James 4 The Message (MSG)
“4 1-2 Where do you think all these appalling wars and quarrels come from? Do you think they just happen? Think again. They come about because you want your own way, and fight for it deep inside yourselves. You lust for what you don’t have and are willing to kill to get it. You want what isn’t yours and will risk violence to get your hands on it.
2-3 You wouldn’t think of just asking God for it, would you? And why not? Because you know you’d be asking for what you have no right to. You’re spoiled children, each wanting your own way.
4-6 You’re cheating on God. If all you want is your own way, flirting with the world every chance you get, you end up enemies of God and his way. And do you suppose God doesn’t care? The proverb has it that “he’s a fiercely jealous lover.” And what he gives in love is far better than anything else you’ll find. It’s common knowledge that “God goes against the willful proud; God gives grace to the willing humble.”

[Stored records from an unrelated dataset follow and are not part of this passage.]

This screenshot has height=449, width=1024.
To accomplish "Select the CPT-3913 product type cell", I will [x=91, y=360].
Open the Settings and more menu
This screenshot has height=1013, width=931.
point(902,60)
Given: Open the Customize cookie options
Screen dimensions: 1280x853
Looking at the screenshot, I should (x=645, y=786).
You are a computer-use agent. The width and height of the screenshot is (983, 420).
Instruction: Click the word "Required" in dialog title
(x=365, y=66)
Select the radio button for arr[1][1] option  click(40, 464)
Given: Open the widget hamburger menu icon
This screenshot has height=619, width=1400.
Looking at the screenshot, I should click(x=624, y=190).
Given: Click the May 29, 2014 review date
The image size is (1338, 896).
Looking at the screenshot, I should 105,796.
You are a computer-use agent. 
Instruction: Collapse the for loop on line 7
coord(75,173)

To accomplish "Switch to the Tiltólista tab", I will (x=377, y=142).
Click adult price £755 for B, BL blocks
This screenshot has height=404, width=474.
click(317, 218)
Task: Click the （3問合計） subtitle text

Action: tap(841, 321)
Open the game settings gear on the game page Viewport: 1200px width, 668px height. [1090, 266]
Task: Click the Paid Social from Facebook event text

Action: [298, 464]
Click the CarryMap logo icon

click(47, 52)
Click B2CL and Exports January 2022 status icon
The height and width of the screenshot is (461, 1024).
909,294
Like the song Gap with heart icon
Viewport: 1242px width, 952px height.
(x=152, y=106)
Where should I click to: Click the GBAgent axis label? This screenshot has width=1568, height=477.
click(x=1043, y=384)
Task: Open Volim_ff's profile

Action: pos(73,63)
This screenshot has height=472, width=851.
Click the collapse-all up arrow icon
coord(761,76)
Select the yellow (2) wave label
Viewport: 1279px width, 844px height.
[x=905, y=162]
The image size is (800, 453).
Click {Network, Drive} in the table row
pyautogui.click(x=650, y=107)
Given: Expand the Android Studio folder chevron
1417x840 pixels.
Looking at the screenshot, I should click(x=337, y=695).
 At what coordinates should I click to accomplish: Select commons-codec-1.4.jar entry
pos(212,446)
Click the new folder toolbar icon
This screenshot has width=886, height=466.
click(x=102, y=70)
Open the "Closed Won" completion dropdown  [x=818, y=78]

7-10 So let God work his will in you. Yell a loud no to the Devil and watch him scamper. Say a quiet yes to God and he’ll be there in no time. Quit dabbling in sin. Purify your inner life. Quit playing the field. Hit bottom, and cry your eyes out. The fun and games are over. Get serious, really serious. Get down on your knees before the Master; it’s the only way you’ll get on your feet.”
As harsh as this verse is–I love it’s bluntness. None of us if we’re honest enjoy the struggle. We want it fast and with the fewest roadblocks. But that’s not the life we signed up for or the world in which we live.
I was thinking the other day just about my life and the pain I’ve overcome. Not many years ago (even as a Christian) I wondered why my sorrow wasn’t going away, why I felt like God saw my misery but didn’t remove it and overall why I didn’t feel like He spoke to me.
Now I feel close to God, I hear Him and although there’s always more that I could grow in proximity and intimacy with Him–I am not where I once was.
My revelation for today is that you need to trust your struggle.
What I mean is that you might not be doing anything wrong or to deserve it and then again maybe you are holding on to toxic relationships or negative thought patterns. Regardless we can trust our struggle. Whether we want it or not Jesus is obsessed with us. He is that ex who wants you back or that person you never gave a try. Think about it like the phrase “nice guys finish last”. He isn’t going anywhere. He is willing to wait for you to exhaust all other options, travel the world, entertain hobbies, etc and when you got that all out of your system He will finally catch your attention.
I specifically remember saying to my mother once that I wanted God but I wanted to have other things too. Things He couldn’t satisfy. I think I was in my teens. But yeah. Things like hand holding or listening to my crazy stories and laughing. Tangible human things. Or I really wanted to write. And that seemed like a passion outside of what God could do.
But over time, I learned that everything I wanted ended up being crap. I didn’t find enjoyment in writing for years, I haven’t had a healthy dating relationship, and the list could go on. I’ll spare you. And honestly most days I don’t care what I don’t have. I’m human so there are days where you desire things again but for the most part everything looks less shiny.
The one thing that hasn’t dulled is Jesus. If I said this to my bitter younger self she would have rolled her eyes but it’s the truth. And I can’t roll my eyes at myself because I’ve lived it.
If you feel disillusioned with God or life in general today–I get it. Oh boy do I get it. But let me remind you that your struggle is paving the way for your strength. There will be pain, there will be heaving tears, sleepiness nights, anxiety, feelings of anger but this isn’t betrayal or the end of the world. It’s actually the start of something better.
Think of it like a baby chick. You grow and grow inside an egg and eventually you’re too big for the shell. You’re used to living in it but you have changed and it’s natural that it has become too small for you. The shell cracks. You might not want to break it completely open but the more you move the more cracks form. What you really ought to do is open your eyes and look around at all you couldn’t visualize or get to by staying inside that space.
The same is for us. Wanting a career, marriage, etc are not bad things. What’s bad is wanting them more than God. He wants us more than anything else and He created all things. Like any relationship you want to be wanted. You don’t want it to be lopsided. If these are feelings we have in human relationships but we are made in God’s image so where do you think we got it from?
If you are in the midst of your struggle know that you are in the process of awakening to the fact that nothing will satisfy. Any control you thought you had is a lie. Any person or thing you had on a pedestal is faulty. God wants to keep you secure. And the only person who can come through consistently and supply every need is Him.
The struggle is paving the blessing.